Solar Eclipse 2018: In the early hours of August 11, a part of the Sun will appear to be covered by the Moon’s shadow. This celestial phenomenon called a partial solar eclipse, will result in the Sun being visible as a crescent or as a disk with a hollow centre. The nature and extent of this eclipse will vary from location to location, and those residing in India will be unable to see the Solar eclipse.
In addition to potentially being the most viewed eclipse, the August 11 eclipse will also be the last eclipse — lunar or solar — of 2018. Eclipses happen approximately every 173 days during what’s called an eclipse season. According to NASA, twice a year, the moon’s orbit crosses paths with the sun’s orbit for 34 days when up to three eclipses can happen.
In 2018, the first eclipse was the super blue blood moon on Jan. 31 followed by a partial solar eclipse on the Feb. 15. The Aug. 11 eclipse marks the end of this eclipse season after two previous eclipses during the month of July. You’ll have to wait until Jan. 21, 2019 for the next eclipse. It will also be a supermoon.

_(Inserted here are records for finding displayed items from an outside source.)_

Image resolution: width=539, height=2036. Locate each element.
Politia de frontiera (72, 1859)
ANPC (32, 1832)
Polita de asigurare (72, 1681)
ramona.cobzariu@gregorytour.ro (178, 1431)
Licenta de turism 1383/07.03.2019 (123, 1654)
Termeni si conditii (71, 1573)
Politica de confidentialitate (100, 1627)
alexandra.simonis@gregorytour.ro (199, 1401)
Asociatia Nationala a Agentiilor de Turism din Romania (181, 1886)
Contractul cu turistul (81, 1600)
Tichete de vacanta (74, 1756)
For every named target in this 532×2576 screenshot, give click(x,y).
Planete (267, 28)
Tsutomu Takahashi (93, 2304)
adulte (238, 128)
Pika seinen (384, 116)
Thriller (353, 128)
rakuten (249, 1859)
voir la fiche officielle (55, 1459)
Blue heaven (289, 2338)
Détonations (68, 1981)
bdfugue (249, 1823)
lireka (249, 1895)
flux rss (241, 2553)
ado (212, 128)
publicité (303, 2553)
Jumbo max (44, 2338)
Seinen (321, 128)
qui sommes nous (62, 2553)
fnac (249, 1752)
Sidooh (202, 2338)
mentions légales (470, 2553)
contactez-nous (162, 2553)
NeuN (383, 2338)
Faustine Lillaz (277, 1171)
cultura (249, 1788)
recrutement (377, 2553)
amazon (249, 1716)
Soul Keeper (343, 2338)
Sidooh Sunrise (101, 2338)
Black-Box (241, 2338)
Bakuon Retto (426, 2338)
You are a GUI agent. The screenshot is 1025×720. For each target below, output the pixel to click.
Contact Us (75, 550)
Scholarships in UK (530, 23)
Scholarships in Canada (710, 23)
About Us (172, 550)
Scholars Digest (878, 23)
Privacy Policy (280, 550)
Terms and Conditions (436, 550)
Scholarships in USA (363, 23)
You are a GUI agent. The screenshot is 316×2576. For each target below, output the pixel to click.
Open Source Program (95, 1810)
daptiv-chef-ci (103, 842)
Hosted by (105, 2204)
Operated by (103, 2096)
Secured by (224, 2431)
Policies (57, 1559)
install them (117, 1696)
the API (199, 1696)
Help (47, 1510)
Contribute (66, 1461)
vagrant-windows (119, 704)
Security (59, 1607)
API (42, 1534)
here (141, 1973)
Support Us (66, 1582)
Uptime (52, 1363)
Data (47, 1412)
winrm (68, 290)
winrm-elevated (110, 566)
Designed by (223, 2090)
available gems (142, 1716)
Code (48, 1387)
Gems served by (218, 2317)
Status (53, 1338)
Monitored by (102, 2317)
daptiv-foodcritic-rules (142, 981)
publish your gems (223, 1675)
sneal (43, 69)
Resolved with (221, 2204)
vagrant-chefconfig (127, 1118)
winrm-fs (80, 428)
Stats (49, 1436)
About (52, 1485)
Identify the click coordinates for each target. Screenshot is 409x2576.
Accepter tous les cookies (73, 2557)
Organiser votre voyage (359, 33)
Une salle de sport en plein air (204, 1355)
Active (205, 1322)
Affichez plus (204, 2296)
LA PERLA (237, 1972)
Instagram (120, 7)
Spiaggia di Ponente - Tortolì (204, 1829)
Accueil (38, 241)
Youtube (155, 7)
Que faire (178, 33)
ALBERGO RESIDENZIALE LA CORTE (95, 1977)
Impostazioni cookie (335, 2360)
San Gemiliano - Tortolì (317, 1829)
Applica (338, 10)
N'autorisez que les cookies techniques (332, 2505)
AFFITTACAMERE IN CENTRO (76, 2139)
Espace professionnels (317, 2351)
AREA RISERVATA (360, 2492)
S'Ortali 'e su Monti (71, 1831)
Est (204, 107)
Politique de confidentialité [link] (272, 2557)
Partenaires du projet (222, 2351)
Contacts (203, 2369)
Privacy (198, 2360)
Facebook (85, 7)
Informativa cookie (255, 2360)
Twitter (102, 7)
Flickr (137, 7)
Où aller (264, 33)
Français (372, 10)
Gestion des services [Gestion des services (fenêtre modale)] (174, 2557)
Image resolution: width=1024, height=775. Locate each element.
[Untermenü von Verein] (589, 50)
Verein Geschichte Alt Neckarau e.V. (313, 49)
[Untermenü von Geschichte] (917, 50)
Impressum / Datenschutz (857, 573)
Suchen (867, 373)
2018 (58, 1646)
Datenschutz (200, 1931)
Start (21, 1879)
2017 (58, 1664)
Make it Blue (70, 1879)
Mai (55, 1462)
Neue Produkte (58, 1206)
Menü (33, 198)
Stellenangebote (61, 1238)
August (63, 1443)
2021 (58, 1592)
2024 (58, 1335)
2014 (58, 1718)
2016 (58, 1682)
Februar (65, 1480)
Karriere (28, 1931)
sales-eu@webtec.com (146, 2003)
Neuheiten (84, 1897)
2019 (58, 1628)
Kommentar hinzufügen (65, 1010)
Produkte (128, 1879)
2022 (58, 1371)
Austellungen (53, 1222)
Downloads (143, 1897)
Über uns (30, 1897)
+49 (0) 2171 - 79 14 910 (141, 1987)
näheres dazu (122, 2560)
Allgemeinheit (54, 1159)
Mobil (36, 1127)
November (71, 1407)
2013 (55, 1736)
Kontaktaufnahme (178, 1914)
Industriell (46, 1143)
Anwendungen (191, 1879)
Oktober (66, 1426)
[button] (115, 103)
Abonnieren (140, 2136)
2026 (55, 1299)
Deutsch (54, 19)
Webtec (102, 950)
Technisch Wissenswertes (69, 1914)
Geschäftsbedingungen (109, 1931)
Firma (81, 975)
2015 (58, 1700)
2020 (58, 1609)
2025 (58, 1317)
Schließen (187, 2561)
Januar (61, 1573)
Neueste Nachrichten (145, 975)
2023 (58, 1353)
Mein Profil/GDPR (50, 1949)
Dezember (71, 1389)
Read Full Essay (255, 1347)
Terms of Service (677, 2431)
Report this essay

Partial Solar Eclipse 2018: Timings in India
As per the predicted set of events, the partial solar eclipse will be visible between 9.02am GMT and 12.32pm GMT. As per Indian time, the eclipse will take place from around 1:32pm and 5:02pm. As per the path traced by NASA’s Goddard Space Flight Centre, the August 11 partial solar eclipse is expected to play out over northern Canada, north-eastern US, Greenland, Scandinavia, most of Siberia, and some parts of central Asia.
Given the path of the eclipse, Indian observer will be able to see the event directly. At its height, this partial solar eclipse will be visible for the longest duration around the North Pole. As per NASA, 65 per cent of the 3-hour-30-minute show could be viewed from the Earth’s nothern-most point.
How to watch
Due to the limited range of influence, the partial solar eclipse will not be live streamed by an agency or observatory. So, those who will get a glimpse of the event will be people who reside in areas over which the eclipse will play out. For any type of solar eclipse, partial or total, undue radiation of ultraviolet and infrared light will be dispersed into space. Therefore, to avoid such exposure, viewers should take precautions to wear special solar eclipse glasses, or watch the event through a pinhole camera.